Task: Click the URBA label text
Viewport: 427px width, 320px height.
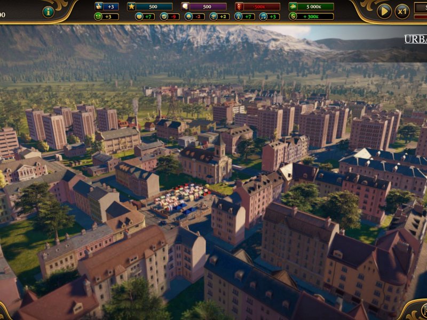Action: pyautogui.click(x=415, y=39)
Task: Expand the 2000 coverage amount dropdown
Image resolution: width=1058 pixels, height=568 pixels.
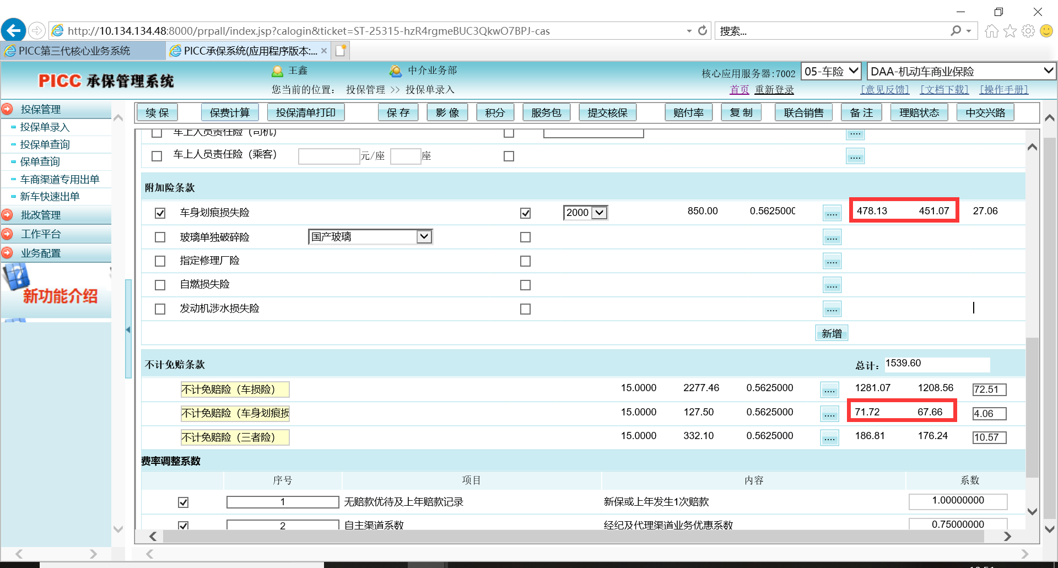Action: (600, 213)
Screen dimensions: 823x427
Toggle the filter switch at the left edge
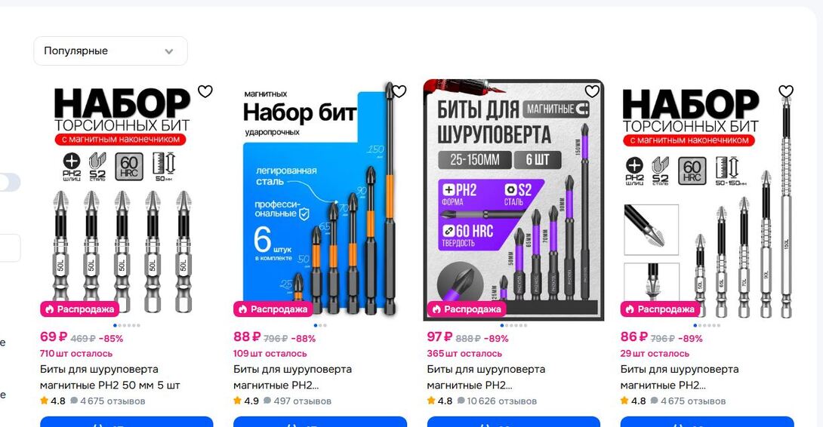pyautogui.click(x=10, y=182)
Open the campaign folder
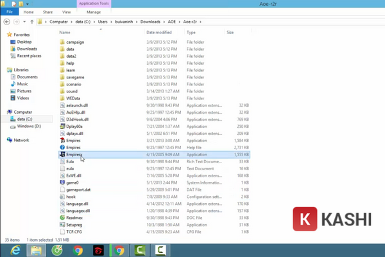Viewport: 385px width, 257px height. (x=75, y=42)
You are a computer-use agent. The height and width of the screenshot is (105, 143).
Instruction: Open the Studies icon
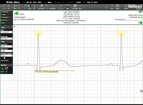click(x=118, y=7)
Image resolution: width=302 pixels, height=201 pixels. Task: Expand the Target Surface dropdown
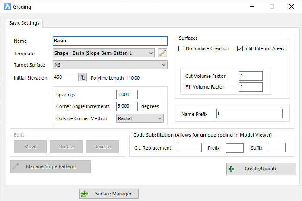coord(163,65)
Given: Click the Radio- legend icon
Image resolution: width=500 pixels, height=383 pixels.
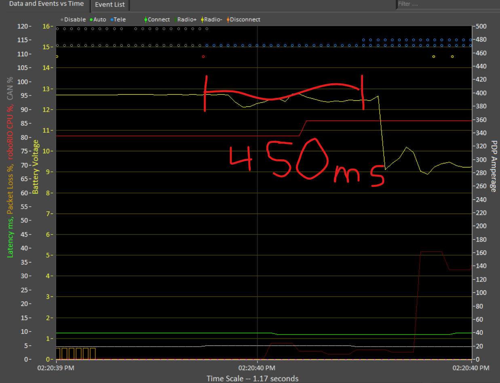Looking at the screenshot, I should click(202, 19).
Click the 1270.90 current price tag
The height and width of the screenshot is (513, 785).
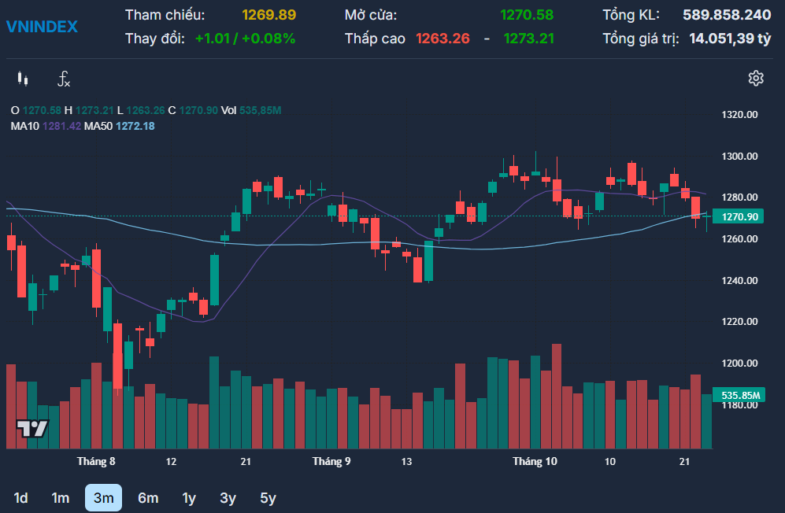[739, 217]
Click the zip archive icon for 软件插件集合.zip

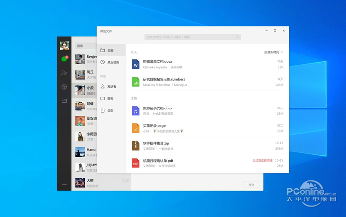point(136,145)
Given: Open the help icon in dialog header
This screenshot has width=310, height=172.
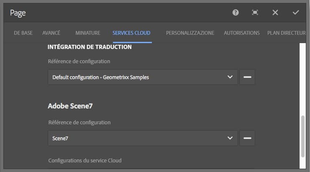Looking at the screenshot, I should coord(236,13).
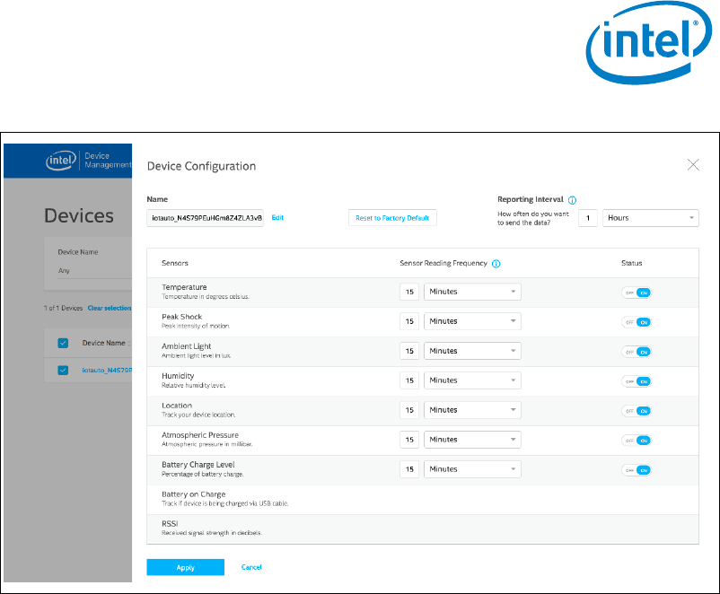Open the Reporting Interval Hours dropdown
This screenshot has height=594, width=720.
pyautogui.click(x=651, y=218)
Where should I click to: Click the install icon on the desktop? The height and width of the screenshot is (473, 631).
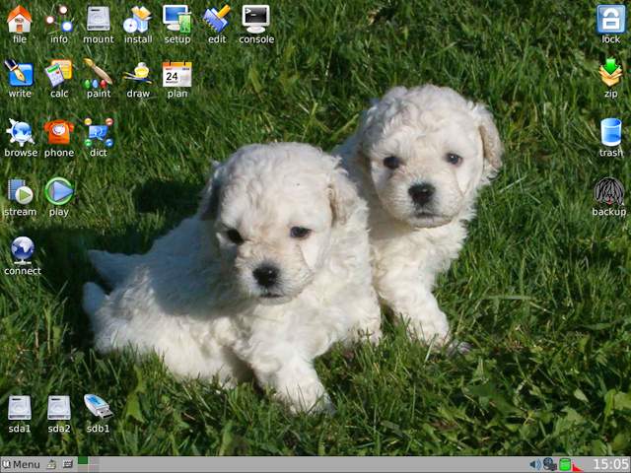[138, 20]
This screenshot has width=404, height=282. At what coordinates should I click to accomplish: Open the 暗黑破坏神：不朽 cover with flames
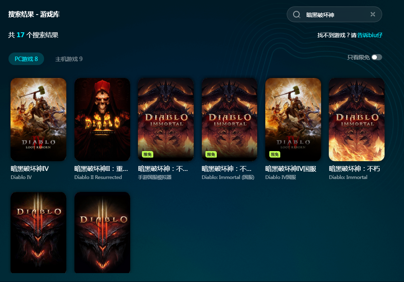[357, 120]
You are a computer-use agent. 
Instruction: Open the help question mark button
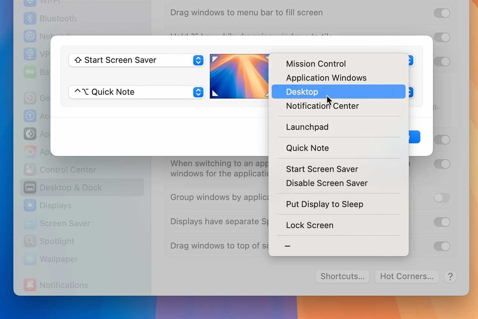coord(450,277)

-=-=-=-=-

→ **Exercise instructions**
How many lines of the entries include the string "Given"? Answer with a number and no other words.

→ **Written solution**
2